TASK INSTRUCTIONS
Count the lines in the material below that contain the string "pixel". Case counts, and the reply should be the number alone.

++++

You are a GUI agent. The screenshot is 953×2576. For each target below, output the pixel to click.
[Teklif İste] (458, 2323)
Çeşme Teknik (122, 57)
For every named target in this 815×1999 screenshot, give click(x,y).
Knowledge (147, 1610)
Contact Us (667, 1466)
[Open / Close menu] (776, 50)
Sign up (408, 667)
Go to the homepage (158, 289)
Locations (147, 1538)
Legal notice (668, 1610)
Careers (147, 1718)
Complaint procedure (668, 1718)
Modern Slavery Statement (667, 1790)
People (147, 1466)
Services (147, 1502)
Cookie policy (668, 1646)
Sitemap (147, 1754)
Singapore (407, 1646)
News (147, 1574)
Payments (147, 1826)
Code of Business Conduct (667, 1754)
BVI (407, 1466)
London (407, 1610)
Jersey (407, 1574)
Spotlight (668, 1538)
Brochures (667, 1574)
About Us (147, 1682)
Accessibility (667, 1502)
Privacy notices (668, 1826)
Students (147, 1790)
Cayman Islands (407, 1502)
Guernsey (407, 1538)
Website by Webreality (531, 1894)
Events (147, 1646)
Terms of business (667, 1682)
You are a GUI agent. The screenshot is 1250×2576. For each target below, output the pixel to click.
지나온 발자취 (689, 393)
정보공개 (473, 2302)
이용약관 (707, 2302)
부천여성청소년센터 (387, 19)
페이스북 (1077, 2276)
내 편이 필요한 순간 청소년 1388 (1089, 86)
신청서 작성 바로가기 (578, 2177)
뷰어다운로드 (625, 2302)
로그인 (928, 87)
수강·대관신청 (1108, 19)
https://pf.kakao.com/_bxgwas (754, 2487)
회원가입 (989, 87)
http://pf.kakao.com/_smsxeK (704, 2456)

++++

EXPECTED ANSWER
2